This paper focuses on the practice of controlling non-natural elements and the medical concepts that developed from this practice. First, I study Cairo Genizah fragments written during the 11th–13th centuries to reveal the actual practice involved in the control of non-natural elements. Second, by referring to his medical and rabbinical works, I demonstrate that non-natural elements play an important role in Maimonidesʼ medical and rabbinical thought.
One Genizah letter (T-S Ar.38.87) describes an accident where the progress of the natural disease was affected through the intervention of a layman and a patientʼs mental condition. Medieval Arabic medical books and Cairo Genizah fragments often describe patients as easily affected by changes in non-natural elements. Based on the medical practice and theory of the time, Maimonides insisted that physicians always have to conduct both patientsʼ bodies and souls. Since medical theory concerned itself with human souls only in case of necessity, his claim does not fit into the common scheme of Arabic medicine.

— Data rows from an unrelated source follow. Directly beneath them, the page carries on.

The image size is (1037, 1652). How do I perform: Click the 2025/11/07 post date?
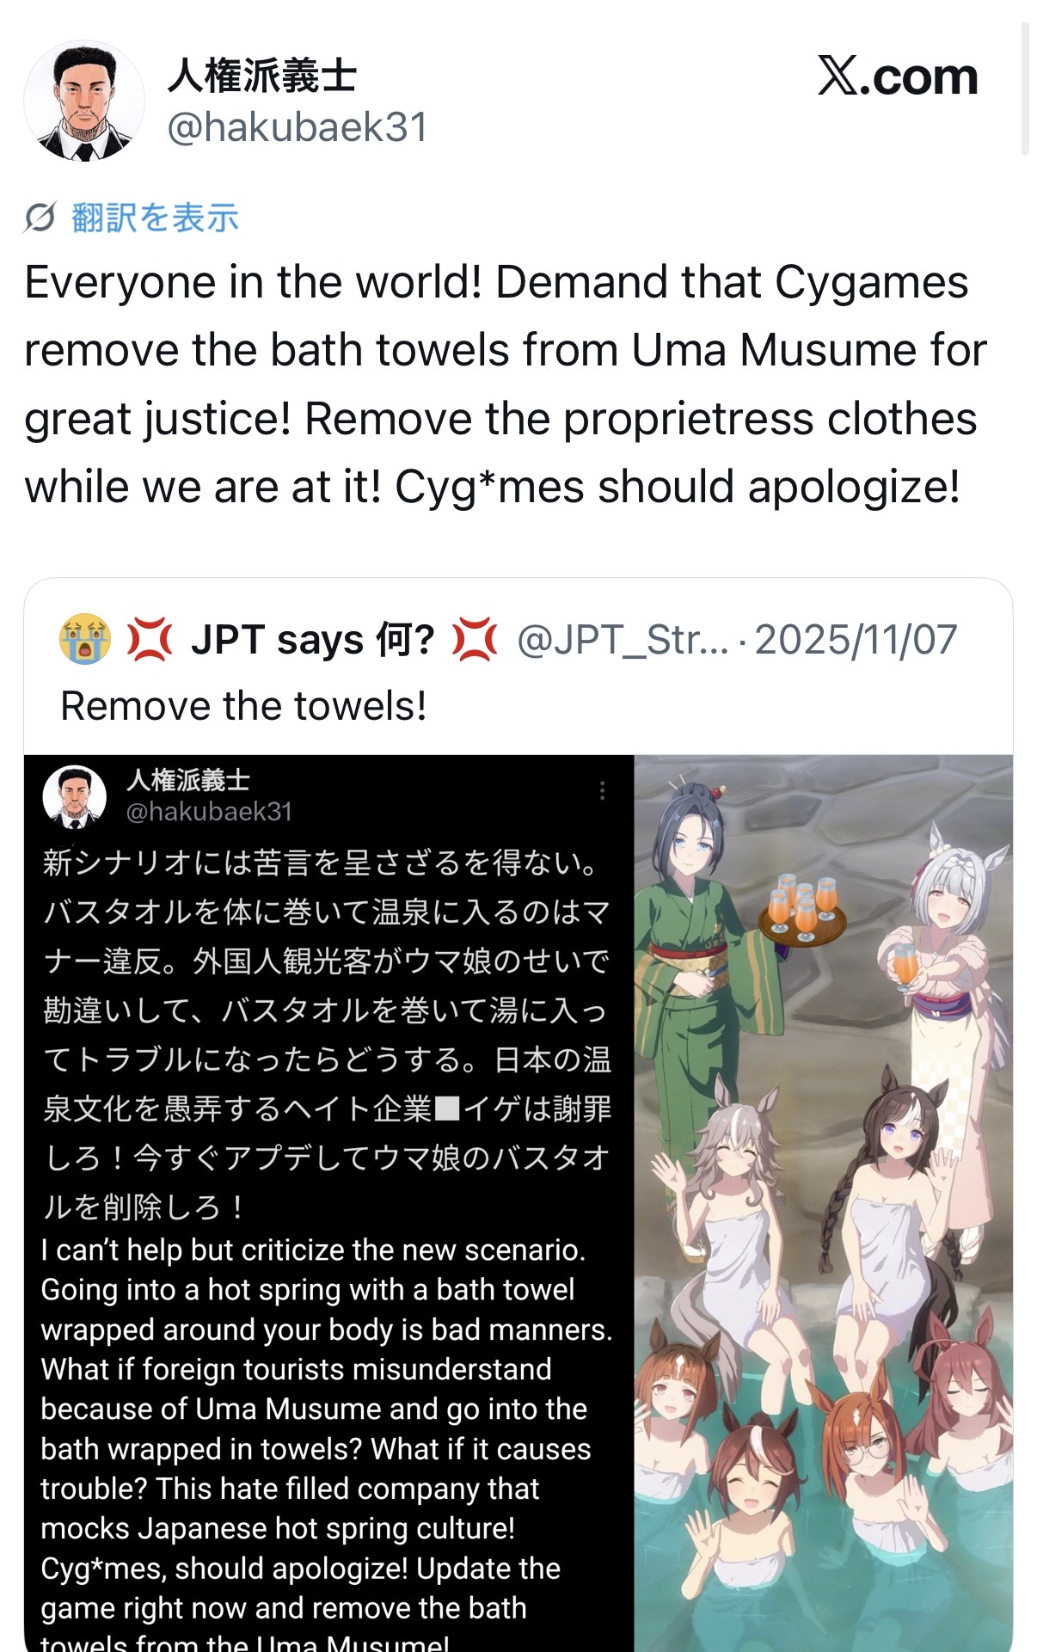856,639
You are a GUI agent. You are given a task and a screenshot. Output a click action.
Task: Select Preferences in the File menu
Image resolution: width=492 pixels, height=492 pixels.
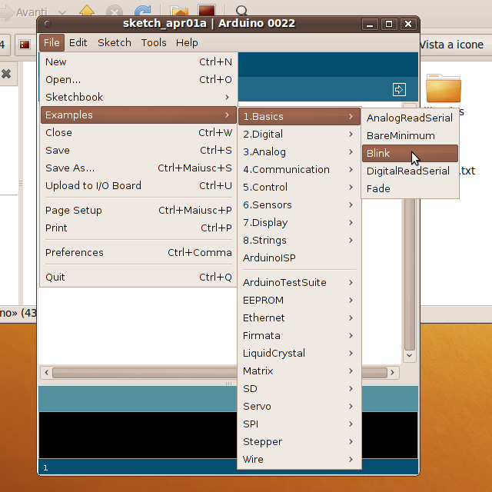pyautogui.click(x=138, y=252)
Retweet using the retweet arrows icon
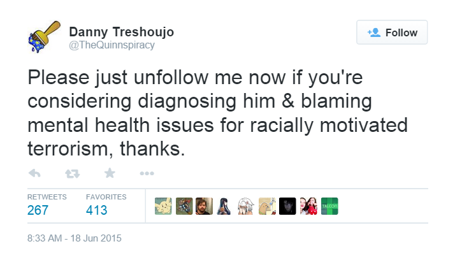455x267 pixels. (x=72, y=173)
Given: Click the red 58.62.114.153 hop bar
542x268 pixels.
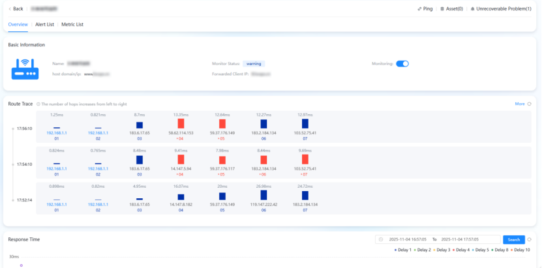Looking at the screenshot, I should 181,123.
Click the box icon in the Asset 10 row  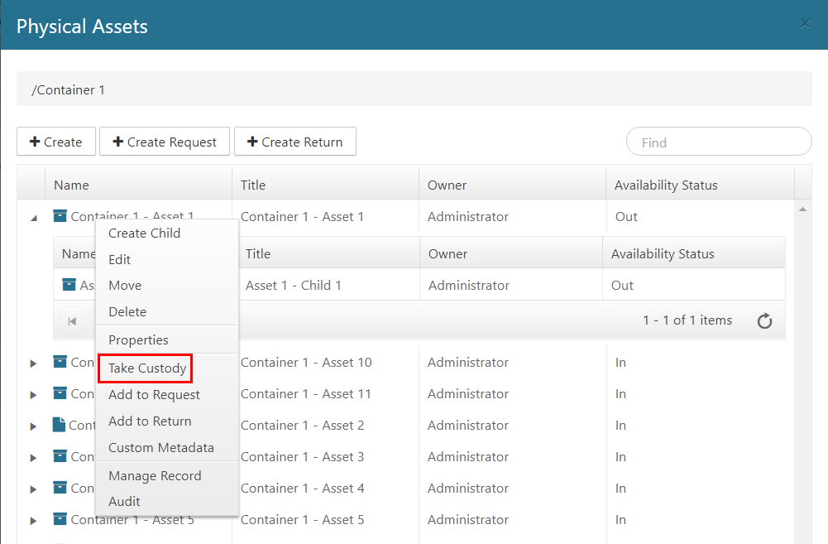60,362
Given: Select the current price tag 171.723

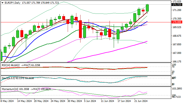Looking at the screenshot, I should 176,5.
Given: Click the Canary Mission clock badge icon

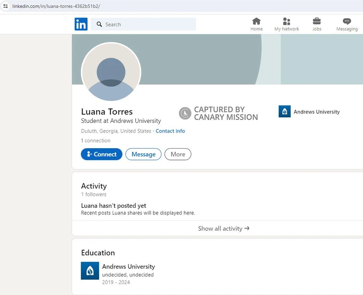Looking at the screenshot, I should [183, 112].
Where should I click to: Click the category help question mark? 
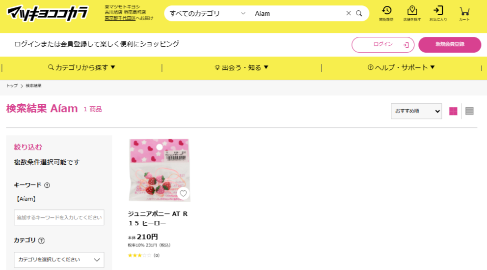point(41,240)
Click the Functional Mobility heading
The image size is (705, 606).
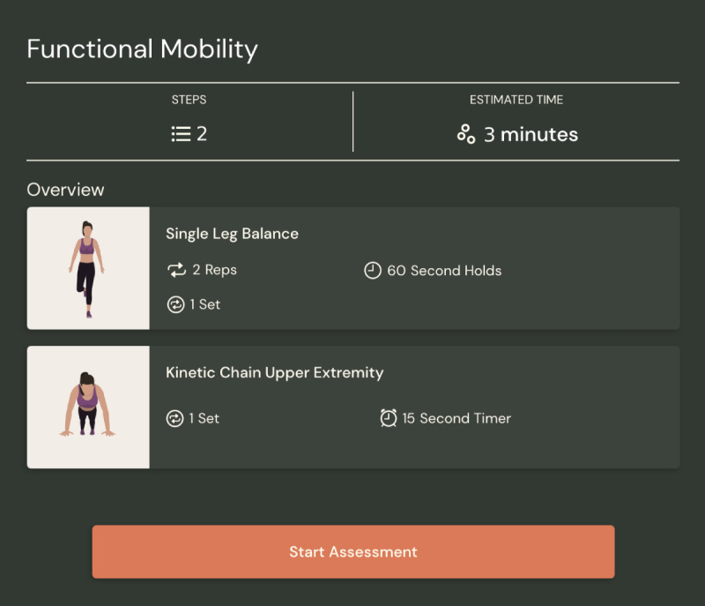coord(142,49)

In his Mishneh Torah, Maimonides insists that Arabic Aristotelian ethics and control of non-natural elements are components of the rabbinic tradition. Virtuous character traits and good health conditions are prerequisites for obtaining knowledge concerning God. Maimonides introduced the transcendent into the control of non-natural elements, thereby, releasing this practice from the strictly medical realm into the sphere of a whole life. Based on his statement, a rabbi has to also be a physician of sorts, and the jurisdictions of physicians and rabbis overlap concerning the control of non-natural elements.